[Records excerpted from a collection]
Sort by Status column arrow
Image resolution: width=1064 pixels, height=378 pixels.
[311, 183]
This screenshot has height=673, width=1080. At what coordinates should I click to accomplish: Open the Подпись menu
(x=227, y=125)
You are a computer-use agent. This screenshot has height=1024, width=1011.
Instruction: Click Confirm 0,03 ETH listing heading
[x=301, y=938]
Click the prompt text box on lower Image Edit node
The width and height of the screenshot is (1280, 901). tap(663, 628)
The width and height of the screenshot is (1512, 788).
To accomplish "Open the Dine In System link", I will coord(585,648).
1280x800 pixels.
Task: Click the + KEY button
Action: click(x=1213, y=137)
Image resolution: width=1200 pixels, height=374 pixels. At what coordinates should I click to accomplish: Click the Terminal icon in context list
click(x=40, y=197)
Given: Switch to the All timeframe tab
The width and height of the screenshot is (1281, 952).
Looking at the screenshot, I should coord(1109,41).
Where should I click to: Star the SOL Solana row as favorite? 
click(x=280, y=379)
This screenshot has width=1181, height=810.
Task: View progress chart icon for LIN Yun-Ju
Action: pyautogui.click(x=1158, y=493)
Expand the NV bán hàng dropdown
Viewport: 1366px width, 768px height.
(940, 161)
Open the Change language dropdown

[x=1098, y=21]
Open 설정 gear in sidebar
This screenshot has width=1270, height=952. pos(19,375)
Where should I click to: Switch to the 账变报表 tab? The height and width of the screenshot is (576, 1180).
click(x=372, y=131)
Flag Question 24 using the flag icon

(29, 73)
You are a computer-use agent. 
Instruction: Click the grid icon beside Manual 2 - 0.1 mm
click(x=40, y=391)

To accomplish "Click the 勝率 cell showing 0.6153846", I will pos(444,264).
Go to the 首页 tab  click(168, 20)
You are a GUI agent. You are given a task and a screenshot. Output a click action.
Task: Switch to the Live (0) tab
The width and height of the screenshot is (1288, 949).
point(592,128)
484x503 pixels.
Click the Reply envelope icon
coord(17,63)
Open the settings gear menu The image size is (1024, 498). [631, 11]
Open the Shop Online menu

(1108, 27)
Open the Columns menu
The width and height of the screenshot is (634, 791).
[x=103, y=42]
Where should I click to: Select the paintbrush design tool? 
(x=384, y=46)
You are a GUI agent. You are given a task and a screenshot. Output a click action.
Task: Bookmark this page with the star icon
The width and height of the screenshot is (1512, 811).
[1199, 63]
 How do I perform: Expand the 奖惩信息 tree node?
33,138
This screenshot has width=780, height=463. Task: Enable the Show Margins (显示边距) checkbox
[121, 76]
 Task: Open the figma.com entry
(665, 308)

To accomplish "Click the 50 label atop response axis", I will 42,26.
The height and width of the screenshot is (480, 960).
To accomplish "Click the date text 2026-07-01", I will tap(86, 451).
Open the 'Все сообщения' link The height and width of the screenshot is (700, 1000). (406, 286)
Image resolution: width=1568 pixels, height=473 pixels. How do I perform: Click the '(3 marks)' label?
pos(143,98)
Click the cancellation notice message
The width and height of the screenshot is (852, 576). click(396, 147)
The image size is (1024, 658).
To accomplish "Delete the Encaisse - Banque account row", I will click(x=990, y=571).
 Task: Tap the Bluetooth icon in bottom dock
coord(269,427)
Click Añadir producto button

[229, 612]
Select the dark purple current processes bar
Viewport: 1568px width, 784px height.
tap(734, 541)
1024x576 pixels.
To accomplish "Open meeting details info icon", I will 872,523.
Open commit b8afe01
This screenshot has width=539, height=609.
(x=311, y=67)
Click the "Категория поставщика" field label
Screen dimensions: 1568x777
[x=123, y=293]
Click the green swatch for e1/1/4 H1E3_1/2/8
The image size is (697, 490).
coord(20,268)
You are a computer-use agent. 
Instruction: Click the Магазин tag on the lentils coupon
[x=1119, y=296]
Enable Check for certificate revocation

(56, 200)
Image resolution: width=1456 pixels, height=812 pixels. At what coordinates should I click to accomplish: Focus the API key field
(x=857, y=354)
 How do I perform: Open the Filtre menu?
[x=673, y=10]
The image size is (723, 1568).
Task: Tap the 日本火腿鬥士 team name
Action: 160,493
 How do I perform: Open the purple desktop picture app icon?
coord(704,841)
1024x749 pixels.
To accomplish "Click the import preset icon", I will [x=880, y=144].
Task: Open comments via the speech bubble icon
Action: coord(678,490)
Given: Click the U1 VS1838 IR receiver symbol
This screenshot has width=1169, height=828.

▸ Your goal
In full and word for word, restate the data.

▸ Response
Sort by Status column arrow
Image resolution: width=1064 pixels, height=378 pixels.
[311, 183]
This screenshot has height=673, width=1080. At what coordinates should I click to accomplish: Open the Подпись menu
(x=227, y=125)
You are a computer-use agent. This screenshot has height=1024, width=1011.
Instruction: Click Confirm 0,03 ETH listing heading
[x=301, y=938]
Click the prompt text box on lower Image Edit node
The width and height of the screenshot is (1280, 901). tap(663, 628)
The width and height of the screenshot is (1512, 788).
To accomplish "Open the Dine In System link", I will coord(585,648).
1280x800 pixels.
Task: Click the + KEY button
Action: click(x=1213, y=137)
Image resolution: width=1200 pixels, height=374 pixels. At what coordinates should I click to accomplish: Click the Terminal icon in context list
click(x=40, y=197)
Given: Switch to the All timeframe tab
The width and height of the screenshot is (1281, 952).
Looking at the screenshot, I should coord(1109,41).
Where should I click to: Star the SOL Solana row as favorite? 
click(x=280, y=379)
This screenshot has width=1181, height=810.
Task: View progress chart icon for LIN Yun-Ju
Action: pyautogui.click(x=1158, y=493)
Expand the NV bán hàng dropdown
Viewport: 1366px width, 768px height.
(940, 161)
Open the Change language dropdown

[x=1098, y=21]
Open 설정 gear in sidebar
This screenshot has width=1270, height=952. pos(19,375)
Where should I click to: Switch to the 账变报表 tab? The height and width of the screenshot is (576, 1180).
click(x=372, y=131)
Flag Question 24 using the flag icon

(29, 73)
You are a computer-use agent. 
Instruction: Click the grid icon beside Manual 2 - 0.1 mm
click(x=40, y=391)

To accomplish "Click the 勝率 cell showing 0.6153846", I will pos(444,264).
Go to the 首页 tab  click(168, 20)
You are a GUI agent. You are given a task and a screenshot. Output a click action.
Task: Switch to the Live (0) tab
The width and height of the screenshot is (1288, 949).
point(592,128)
484x503 pixels.
Click the Reply envelope icon
coord(17,63)
Open the settings gear menu The image size is (1024, 498). [631, 11]
Open the Shop Online menu

(1108, 27)
Open the Columns menu
The width and height of the screenshot is (634, 791).
[x=103, y=42]
Where should I click to: Select the paintbrush design tool? 
(x=384, y=46)
You are a GUI agent. You are given a task and a screenshot. Output a click action.
Task: Bookmark this page with the star icon
The width and height of the screenshot is (1512, 811).
[1199, 63]
 How do I perform: Expand the 奖惩信息 tree node?
33,138
This screenshot has width=780, height=463. Task: Enable the Show Margins (显示边距) checkbox
[121, 76]
 Task: Open the figma.com entry
(665, 308)

To accomplish "Click the 50 label atop response axis", I will 42,26.
The height and width of the screenshot is (480, 960).
To accomplish "Click the date text 2026-07-01", I will tap(86, 451).
Open the 'Все сообщения' link The height and width of the screenshot is (700, 1000). (406, 286)
Image resolution: width=1568 pixels, height=473 pixels. How do I perform: Click the '(3 marks)' label?
pos(143,98)
Click the cancellation notice message
The width and height of the screenshot is (852, 576). click(396, 147)
The image size is (1024, 658).
To accomplish "Delete the Encaisse - Banque account row", I will click(x=990, y=571).
 Task: Tap the Bluetooth icon in bottom dock
coord(269,427)
Click Añadir producto button

[229, 612]
Select the dark purple current processes bar
Viewport: 1568px width, 784px height.
tap(734, 541)
1024x576 pixels.
To accomplish "Open meeting details info icon", I will 872,523.
Open commit b8afe01
This screenshot has width=539, height=609.
(x=311, y=67)
Click the "Категория поставщика" field label
Screen dimensions: 1568x777
[x=123, y=293]
Click the green swatch for e1/1/4 H1E3_1/2/8
The image size is (697, 490).
coord(20,268)
You are a computer-use agent. 
Instruction: Click the Магазин tag on the lentils coupon
[x=1119, y=296]
Enable Check for certificate revocation

(56, 200)
Image resolution: width=1456 pixels, height=812 pixels. At what coordinates should I click to accomplish: Focus the API key field
(x=857, y=354)
 How do I perform: Open the Filtre menu?
[x=673, y=10]
The image size is (723, 1568).
Task: Tap the 日本火腿鬥士 team name
Action: 160,493
 How do I perform: Open the purple desktop picture app icon?
coord(704,841)
1024x749 pixels.
To accomplish "Click the import preset icon", I will [x=880, y=144].
Task: Open comments via the speech bubble icon
Action: coord(678,490)
Given: Click the U1 VS1838 IR receiver symbol
This screenshot has width=1169, height=828.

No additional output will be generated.